When a line of the listing below has the string "agent" in it, copy that line.

(Beginning of Source records)

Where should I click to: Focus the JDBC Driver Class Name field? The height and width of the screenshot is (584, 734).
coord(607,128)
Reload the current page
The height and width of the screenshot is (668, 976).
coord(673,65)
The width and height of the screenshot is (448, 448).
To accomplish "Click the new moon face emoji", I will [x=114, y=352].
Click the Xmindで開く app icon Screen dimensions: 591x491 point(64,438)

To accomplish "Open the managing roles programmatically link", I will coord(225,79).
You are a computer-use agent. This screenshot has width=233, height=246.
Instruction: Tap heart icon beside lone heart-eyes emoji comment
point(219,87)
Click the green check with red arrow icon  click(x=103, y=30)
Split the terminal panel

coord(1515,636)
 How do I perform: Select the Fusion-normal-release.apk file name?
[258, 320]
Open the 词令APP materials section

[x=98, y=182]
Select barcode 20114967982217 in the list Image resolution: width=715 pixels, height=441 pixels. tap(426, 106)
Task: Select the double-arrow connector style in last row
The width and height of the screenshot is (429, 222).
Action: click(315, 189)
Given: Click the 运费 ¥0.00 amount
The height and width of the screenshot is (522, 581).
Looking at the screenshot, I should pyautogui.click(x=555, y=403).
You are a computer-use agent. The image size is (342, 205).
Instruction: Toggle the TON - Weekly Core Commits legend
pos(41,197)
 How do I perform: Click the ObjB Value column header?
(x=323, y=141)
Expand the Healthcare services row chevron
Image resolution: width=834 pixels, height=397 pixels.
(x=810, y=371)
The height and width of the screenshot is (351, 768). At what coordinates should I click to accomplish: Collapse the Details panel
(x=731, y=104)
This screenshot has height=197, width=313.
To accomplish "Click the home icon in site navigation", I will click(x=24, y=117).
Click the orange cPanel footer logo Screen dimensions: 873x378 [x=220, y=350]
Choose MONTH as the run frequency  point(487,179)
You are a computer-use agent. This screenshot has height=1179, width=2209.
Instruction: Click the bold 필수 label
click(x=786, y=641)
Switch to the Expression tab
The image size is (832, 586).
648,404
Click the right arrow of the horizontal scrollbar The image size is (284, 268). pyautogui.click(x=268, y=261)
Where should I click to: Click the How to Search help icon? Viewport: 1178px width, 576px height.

(End of Source records)

Problem solution:
You are a computer-use agent. This screenshot has width=233, height=246.
You are a computer-use agent. The image size is (342, 205).
You are a computer-use agent. This screenshot has height=1179, width=2209.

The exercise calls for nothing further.